Book Review: When You Trap a Tiger by Tae Keller
Pada Zaman Dahulu Kala...
Sudah beberapa hari aku menyelesaikan buku ini, tapi baru sekarang sempat menuliskan reviewnya. Ini adalah sebuah buku yang berdasarkan cerita rakyat Korea dengan penulisan yang mudah dimengerti dan ringan dibaca dalam sekali duduk.
Pada zaman dahulu kala, ketika seekor harimau berjalan seperti manusia..
Blurb
When Lily and her family move in with her sick grandmother, a magical tiger straight out of her halmoni's Korean folktales arrives, prompting Lily to unravel a secret family history. Long, long ago, Halmoni stole something from the tigers. Now, the tigers want it back. And when one of those tigers offers Lily a deal—return what Halmoni stole in exchange for Halmoni's health—Lily is tempted to accept. But deals with tigers are never what they seem! With the help of her sister and her new friend Ricky, Lily must find her voice... and the courage to face a tiger. (source)
Ketika Lily dan keluarganya pindah ke rumah neneknya yang sakit, seekor harimau secara ajaib muncul dari cerita-cerita rakyat neneknya, mendorong Lily untuk menyingkap rahasia dalam sejarah keluarganya. Pada zaman dahulu kala, nenek mencuri sesuatu dari para harimau. Kini mereka memintanya kembali. Dan salah satu harimau menawarkan Lily sebuah perjanjian—untuk mengembalikan apa yang dicuri nenek, dengan imbalan kesehatan neneknya—Lily tergoda untuk setuju. Tapi berurusan dengan harimau tidak seperti yang terlihat! Dengan bantuan kakaknya dan teman barunya, Lily harus menemukan suaranya, dan keberanian untuk menghadapi sang harimau.
Cerita dan Penokohan
Cerita diawali dengan penggambaran diri Lily yang lekat dengan julukan QAG (Quite Asian Girl) karena sifatnya yang suka berdiam diri. Ia seorang anak berumur 10 tahun, yang sedang dalam perjalanan pindah ke rumah neneknya, bersama ibu dan kakak perempuannya yang sudah remaja.
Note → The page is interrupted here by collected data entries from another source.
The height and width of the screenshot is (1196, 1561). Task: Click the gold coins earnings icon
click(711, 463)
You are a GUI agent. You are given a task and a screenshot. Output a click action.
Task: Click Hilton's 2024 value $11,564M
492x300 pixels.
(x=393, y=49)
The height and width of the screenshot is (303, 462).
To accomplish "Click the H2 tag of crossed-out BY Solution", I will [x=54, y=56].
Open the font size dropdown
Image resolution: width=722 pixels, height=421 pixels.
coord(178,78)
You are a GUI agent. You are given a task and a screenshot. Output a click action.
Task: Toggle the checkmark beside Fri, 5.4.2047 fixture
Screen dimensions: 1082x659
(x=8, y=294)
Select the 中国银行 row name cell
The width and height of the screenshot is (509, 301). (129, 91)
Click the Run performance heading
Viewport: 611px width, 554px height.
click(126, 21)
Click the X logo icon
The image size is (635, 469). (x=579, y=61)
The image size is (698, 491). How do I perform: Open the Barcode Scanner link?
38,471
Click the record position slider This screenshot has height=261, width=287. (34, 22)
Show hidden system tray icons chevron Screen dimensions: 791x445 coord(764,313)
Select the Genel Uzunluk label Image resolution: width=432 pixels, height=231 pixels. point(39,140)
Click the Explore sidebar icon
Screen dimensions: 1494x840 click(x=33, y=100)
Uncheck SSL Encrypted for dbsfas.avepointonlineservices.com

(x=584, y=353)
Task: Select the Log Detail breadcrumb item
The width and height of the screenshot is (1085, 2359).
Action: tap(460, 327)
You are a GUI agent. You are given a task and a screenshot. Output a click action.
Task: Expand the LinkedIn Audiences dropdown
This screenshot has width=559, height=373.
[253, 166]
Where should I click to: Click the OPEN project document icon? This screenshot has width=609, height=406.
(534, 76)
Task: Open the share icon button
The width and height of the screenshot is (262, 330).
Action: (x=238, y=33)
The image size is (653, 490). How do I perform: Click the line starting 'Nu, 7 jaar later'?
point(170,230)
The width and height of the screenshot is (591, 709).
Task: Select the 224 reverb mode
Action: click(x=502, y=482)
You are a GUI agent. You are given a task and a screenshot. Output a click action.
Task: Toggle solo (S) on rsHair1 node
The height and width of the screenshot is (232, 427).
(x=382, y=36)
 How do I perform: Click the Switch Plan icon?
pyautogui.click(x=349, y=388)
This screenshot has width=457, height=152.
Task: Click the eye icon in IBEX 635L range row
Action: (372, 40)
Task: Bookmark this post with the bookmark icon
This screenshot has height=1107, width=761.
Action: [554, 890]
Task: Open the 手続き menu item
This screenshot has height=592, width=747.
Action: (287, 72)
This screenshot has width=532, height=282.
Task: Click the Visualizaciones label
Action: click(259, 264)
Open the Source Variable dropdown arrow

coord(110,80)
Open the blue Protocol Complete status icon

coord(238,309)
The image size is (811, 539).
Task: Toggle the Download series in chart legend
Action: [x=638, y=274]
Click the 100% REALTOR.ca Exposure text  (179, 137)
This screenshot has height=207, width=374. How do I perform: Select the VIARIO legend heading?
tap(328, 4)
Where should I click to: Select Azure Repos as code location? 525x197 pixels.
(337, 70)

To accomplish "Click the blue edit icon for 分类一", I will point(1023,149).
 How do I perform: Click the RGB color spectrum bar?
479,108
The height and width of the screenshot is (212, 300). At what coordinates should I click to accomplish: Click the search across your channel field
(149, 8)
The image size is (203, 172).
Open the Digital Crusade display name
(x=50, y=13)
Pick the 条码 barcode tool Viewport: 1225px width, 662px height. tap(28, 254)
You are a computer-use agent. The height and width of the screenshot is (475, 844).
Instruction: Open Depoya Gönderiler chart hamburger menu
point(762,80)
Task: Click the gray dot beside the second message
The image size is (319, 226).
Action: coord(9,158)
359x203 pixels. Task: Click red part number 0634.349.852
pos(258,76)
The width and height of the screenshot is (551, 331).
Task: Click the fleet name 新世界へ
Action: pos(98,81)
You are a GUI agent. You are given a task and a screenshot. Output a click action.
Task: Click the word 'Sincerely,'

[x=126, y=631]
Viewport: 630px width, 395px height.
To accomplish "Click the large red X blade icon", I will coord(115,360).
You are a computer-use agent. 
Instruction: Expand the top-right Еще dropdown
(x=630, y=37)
Lily sangat mendambakan kehidupan seperti masa kecilnya, saat kakaknya masih menjadi kakak yang penuh perhatian dan selalu membela Lily. Saat ibunya juga masih berbahagia karena ayahnya belum pergi. Tapi saat bertemu nenek, Lily merasa sudah cukup puas dengan kasih sayang neneknya. Sayangnya, nenek sakit. Dan Lily tergoda untuk membuat perjanjian dengan sang harimau.
Buku ini berisi perpaduan antara kekeluargaan, cerita rakyat, magical realism, dan pertemanan. Penulisan yang digunakan dalam buku ini sangat ringan dan mudah dimengerti. Saking ringannya, buku ini cenderung terasa dangkal dan tidak bisa membuat cerita menjadi kompleks (meskipun permasalahan yang diangkat cukup banyak).
Selama membaca buku ini, sebenarnya terasa sangat menyenangkan dan aku menikmatinya. Banyak kutipan-kutipan bagus yang membuatku merasa terkait juga dengan buku ini. Tapi untuk menjadi buku favorit, buku ini masih terlalu jauh dari itu. Sebagai tambahan, ada trigger stereotip dan duka, tapi aku masih gagal terpengaruh secara emosional.
Justru pada chapter terakhir yang membuatku merasa buku ini merupakan buku yang tidak cocok dibaca oleh anak-remaja, meski labelnya sendiri adalah untuk middle grade. Ada satu isu orientasi seksual yang 'menyimpang' yang sama sekali tidak berhubungan dengan cerita, dan ditambahkan seakan-akan hanya untuk mengikuti perkembangan zaman dimana semuanya menyertakan hal itu. Istilahnya sekedar a box to be check.
Kesimpulan
Mengabaikan isu tadi, buku ini bernilai 4/5. Tapi setelah mempertimbangkan adanya isu tersebut, kukira buku ini hanya layak untuk rating 3,3/5.
Desain
Karena membaca lewat Kindle yang tampilannya hitam putih, foto cover ini kuambil dari Goodreads.
Ilustrasi utamanya adalah sang harimau yang seperti jin keluar dari lampu, tapi kali ini toples. Dengan gaya desain penuh blink-blink, hawa magis dari sampulnya sangat terasa. Sampul ini jugalah yang sebenarnya menarikku untuk membaca buku ini.
Warna yang digunakan selaras, dengan latar biru-ungu gelap (seperti langit) ditambah awan-awan berwarna pink-ungu tua, dan ilustrasi sang harimau oranye-hitam-putih yang pudar di bagian separuh belakangnya.